> **Work order**:
Every record that follows should be copied exactly. No picture belongs in the copy.
:: Input material
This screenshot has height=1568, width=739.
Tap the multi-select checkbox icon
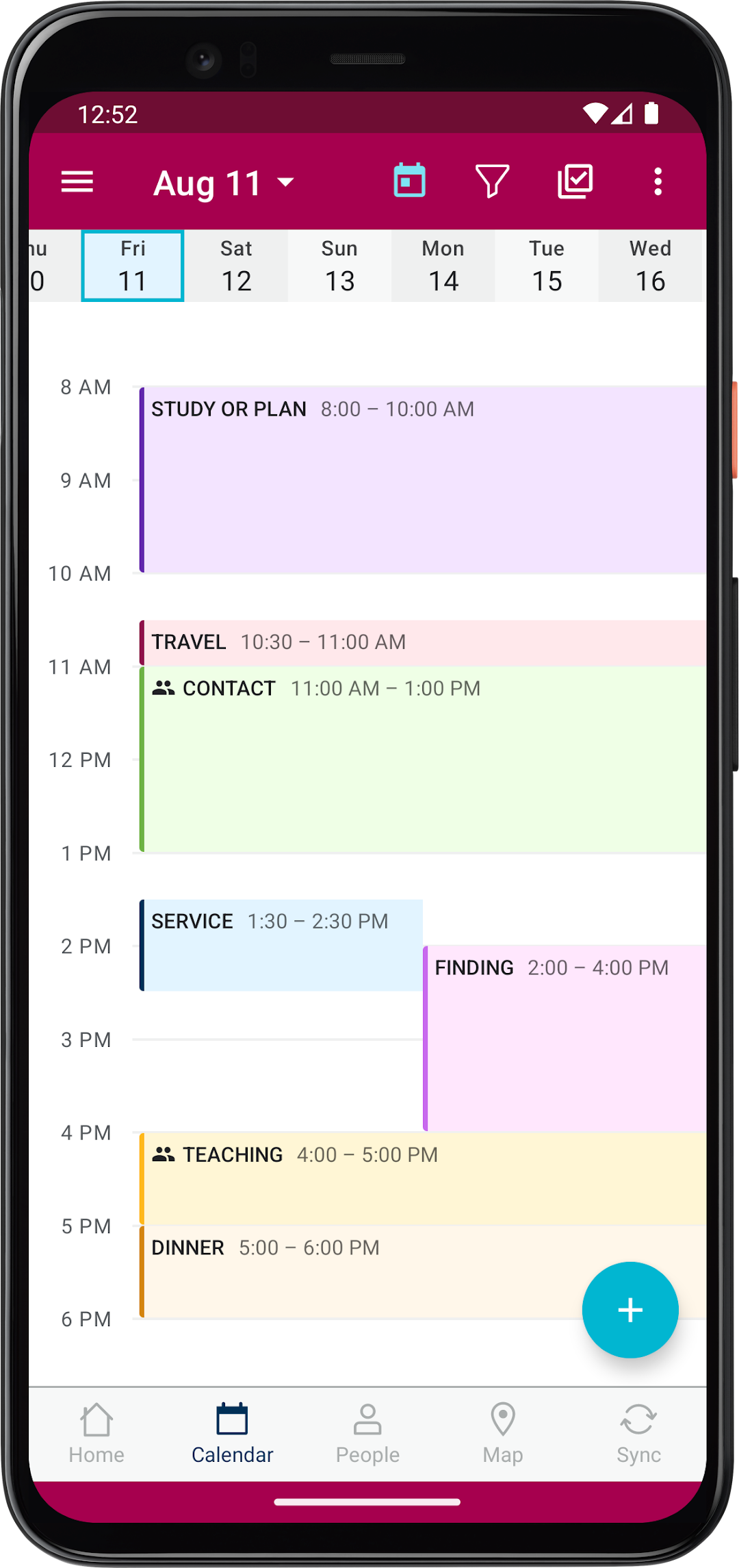click(x=575, y=181)
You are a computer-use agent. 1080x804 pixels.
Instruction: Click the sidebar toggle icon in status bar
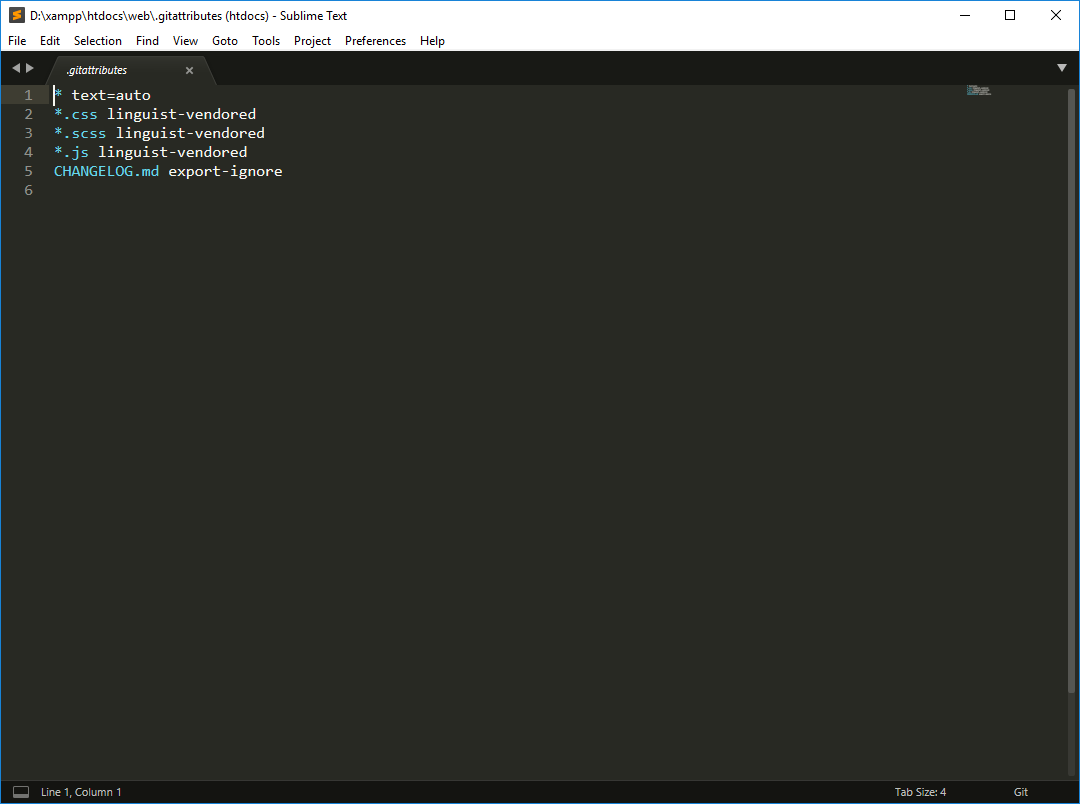click(20, 792)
::::
> **Answer area**:
This screenshot has height=1568, width=739.
Tap the multi-select checkbox icon
click(x=575, y=181)
You are a computer-use agent. 1080x804 pixels.
Instruction: Click the sidebar toggle icon in status bar
click(20, 792)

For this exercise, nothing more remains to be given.